- **Request**:
Copy out every line below word for word, from the line containing "Find the location of a particular element. The width" down to the line containing "x-axis-label: Time (ps)", both of those lines included.

*** Extracted information Section Begins ***

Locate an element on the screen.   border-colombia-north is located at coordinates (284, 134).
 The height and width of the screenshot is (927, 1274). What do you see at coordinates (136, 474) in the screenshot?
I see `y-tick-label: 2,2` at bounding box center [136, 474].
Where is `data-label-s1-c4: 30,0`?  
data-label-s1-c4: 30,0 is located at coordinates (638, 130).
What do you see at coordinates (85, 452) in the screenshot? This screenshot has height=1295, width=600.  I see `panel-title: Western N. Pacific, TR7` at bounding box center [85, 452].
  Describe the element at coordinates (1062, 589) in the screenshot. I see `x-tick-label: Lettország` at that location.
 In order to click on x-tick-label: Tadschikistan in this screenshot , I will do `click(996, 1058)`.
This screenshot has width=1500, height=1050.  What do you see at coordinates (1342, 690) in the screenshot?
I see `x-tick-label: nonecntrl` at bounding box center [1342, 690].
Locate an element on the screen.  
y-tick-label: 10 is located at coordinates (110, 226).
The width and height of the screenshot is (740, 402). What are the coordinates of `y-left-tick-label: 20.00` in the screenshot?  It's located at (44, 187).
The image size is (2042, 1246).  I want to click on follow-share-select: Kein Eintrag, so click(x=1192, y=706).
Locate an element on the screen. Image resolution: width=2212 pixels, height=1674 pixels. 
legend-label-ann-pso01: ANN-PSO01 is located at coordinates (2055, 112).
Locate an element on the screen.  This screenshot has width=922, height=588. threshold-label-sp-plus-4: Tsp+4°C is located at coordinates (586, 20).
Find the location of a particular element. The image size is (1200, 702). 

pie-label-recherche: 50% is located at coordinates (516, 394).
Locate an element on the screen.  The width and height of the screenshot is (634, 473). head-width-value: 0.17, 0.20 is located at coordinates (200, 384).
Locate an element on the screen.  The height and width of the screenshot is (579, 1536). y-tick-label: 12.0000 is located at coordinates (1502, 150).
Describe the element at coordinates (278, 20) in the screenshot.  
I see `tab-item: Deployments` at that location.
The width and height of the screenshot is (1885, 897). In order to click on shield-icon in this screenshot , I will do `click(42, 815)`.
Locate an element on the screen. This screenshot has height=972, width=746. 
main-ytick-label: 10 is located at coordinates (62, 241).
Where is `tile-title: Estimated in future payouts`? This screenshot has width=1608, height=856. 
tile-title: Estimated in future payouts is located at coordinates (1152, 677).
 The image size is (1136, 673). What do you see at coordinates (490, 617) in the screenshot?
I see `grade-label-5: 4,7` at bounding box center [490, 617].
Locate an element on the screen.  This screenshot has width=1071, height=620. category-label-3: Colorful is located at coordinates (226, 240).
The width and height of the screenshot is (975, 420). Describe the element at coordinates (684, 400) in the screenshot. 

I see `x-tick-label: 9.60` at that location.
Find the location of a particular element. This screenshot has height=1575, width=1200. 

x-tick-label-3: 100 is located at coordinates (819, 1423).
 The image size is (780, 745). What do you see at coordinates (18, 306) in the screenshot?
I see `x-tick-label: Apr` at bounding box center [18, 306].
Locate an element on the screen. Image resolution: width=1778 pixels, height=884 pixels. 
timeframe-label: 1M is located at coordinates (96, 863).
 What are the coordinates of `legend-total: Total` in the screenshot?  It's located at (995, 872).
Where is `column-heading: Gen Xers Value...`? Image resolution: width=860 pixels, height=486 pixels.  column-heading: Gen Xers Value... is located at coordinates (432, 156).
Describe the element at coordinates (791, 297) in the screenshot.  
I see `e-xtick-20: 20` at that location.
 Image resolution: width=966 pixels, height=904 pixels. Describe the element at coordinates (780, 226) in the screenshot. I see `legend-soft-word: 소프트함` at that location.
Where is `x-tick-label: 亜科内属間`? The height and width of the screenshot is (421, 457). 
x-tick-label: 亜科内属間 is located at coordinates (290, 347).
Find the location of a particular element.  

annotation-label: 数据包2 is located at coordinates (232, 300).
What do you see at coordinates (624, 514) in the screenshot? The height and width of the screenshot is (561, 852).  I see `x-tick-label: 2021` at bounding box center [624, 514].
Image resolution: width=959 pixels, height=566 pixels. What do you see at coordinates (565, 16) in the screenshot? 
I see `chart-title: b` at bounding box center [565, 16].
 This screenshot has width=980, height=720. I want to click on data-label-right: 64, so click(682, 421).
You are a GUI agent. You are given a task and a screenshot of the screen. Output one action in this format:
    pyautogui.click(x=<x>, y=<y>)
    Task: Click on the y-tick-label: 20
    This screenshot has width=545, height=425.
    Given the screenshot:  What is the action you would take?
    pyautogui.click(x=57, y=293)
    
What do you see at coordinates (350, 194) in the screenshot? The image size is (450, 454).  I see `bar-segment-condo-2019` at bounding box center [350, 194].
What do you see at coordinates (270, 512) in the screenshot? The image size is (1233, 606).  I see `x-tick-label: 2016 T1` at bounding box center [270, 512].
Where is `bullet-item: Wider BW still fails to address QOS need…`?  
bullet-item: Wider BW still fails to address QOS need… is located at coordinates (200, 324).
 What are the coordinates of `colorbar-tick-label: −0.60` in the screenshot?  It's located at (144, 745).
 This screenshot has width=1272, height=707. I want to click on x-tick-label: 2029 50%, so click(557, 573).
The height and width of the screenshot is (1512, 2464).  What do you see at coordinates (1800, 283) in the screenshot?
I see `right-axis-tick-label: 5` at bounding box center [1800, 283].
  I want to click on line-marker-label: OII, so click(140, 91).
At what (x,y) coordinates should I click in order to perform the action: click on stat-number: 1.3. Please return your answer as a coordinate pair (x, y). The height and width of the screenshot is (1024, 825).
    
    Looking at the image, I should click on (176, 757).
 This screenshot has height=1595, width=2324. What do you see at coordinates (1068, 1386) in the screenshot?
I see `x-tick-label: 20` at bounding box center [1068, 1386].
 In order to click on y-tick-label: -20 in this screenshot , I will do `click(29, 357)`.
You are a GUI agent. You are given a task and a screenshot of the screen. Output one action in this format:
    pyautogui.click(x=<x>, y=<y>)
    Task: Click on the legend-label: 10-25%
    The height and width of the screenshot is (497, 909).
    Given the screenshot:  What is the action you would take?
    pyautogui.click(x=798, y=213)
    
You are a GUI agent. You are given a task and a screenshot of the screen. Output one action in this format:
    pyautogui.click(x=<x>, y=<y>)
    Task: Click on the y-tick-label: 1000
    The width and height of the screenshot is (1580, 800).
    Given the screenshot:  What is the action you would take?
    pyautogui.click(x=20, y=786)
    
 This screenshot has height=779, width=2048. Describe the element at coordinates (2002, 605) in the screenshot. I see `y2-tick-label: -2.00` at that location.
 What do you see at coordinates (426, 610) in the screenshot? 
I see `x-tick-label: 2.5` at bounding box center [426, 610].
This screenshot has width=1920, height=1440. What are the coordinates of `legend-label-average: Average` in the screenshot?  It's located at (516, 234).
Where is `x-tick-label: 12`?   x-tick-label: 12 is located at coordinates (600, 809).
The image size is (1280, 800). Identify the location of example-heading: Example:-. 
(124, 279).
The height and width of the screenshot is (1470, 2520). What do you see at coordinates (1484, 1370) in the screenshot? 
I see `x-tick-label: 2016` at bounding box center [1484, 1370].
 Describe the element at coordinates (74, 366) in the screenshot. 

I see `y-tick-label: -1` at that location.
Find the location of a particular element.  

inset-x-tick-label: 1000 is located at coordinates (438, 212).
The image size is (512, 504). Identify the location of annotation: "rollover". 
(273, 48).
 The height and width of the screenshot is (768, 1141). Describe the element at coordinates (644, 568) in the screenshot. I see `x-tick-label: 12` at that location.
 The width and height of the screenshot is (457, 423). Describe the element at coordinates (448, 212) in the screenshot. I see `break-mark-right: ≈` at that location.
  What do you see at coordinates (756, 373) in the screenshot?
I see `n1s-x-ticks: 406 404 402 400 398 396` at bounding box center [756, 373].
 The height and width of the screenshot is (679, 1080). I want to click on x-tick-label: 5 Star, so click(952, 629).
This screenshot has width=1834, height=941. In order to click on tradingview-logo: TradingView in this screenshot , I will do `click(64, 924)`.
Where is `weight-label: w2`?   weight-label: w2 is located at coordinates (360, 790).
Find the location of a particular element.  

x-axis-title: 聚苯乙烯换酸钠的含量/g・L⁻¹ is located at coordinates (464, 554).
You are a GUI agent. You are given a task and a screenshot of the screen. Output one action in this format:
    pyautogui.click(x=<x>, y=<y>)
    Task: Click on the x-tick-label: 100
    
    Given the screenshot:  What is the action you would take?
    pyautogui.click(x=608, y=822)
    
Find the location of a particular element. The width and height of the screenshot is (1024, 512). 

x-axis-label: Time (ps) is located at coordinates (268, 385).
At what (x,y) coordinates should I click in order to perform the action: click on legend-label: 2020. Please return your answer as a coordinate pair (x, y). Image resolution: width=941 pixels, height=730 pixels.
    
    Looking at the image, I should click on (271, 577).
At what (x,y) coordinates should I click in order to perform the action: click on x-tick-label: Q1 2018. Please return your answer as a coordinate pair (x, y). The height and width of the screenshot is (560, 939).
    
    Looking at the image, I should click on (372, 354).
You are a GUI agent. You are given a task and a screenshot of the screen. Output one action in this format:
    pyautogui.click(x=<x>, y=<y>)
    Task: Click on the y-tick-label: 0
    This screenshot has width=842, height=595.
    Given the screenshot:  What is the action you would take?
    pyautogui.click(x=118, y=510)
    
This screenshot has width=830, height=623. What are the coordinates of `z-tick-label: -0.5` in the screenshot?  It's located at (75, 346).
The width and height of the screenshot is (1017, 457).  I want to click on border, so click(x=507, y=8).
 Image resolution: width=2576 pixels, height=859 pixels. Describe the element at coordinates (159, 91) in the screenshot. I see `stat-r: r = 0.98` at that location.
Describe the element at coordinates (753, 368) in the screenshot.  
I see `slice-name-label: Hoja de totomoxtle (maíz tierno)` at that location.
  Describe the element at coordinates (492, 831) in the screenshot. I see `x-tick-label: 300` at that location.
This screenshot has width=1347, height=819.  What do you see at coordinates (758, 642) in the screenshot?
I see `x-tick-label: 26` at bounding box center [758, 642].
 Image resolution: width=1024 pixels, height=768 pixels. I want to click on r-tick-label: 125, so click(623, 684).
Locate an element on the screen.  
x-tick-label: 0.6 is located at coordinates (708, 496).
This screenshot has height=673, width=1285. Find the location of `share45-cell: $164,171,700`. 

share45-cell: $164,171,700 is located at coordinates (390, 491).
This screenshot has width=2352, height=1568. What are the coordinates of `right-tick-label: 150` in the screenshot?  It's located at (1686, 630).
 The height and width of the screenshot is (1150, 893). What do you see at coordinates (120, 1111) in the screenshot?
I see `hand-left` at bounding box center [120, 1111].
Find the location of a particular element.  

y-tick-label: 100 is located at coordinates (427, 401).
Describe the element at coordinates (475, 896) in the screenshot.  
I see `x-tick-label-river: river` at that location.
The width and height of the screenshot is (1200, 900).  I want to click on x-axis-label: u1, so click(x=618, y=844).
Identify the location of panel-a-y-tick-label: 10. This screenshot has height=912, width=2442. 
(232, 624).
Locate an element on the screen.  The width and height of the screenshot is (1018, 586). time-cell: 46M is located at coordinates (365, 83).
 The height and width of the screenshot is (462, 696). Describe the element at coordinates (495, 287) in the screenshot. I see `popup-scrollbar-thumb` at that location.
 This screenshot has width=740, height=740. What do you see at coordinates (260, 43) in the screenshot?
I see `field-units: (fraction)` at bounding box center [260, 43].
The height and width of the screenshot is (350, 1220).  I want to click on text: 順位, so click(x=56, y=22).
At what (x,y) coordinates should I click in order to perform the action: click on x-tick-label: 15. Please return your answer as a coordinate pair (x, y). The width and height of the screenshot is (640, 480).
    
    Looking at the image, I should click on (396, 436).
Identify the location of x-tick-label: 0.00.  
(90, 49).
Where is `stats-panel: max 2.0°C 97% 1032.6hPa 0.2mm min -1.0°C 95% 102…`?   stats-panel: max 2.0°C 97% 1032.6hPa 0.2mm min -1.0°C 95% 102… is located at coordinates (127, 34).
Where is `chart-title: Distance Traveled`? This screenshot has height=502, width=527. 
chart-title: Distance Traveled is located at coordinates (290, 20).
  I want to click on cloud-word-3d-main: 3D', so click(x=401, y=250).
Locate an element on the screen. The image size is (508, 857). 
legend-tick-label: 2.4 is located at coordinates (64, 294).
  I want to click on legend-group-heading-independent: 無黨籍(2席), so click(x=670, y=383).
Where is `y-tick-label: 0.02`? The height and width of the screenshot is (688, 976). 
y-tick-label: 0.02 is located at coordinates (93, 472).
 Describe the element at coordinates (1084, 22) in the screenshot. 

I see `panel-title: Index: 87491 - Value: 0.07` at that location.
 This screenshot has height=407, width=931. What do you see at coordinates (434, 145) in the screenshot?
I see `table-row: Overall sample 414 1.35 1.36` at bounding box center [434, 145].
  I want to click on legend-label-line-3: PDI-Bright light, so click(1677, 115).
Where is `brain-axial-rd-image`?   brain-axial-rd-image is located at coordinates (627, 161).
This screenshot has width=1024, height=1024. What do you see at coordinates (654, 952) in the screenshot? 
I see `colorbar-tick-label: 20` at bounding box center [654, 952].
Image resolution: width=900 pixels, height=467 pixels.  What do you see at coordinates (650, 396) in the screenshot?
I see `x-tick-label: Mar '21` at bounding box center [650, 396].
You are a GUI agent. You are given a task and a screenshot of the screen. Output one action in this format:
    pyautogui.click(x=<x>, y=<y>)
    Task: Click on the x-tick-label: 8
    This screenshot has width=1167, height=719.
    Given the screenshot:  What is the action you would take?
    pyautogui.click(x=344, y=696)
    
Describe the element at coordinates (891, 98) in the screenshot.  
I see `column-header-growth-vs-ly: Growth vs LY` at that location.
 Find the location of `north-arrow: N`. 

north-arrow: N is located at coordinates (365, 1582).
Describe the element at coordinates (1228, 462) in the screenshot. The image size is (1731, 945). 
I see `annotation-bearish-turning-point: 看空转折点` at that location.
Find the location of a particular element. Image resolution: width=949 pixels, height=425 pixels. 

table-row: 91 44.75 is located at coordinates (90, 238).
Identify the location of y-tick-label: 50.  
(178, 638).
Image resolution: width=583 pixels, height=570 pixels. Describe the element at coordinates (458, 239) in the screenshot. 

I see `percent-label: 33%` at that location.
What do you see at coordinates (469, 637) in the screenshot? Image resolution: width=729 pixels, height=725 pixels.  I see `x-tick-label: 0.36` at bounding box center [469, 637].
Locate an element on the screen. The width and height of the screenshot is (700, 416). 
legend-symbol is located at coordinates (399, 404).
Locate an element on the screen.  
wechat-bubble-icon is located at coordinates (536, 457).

*** Extracted information Section Ends ***

- **Answer to this problem**:
Find the location of a particular element. The width and height of the screenshot is (1024, 512). 

x-axis-label: Time (ps) is located at coordinates (268, 385).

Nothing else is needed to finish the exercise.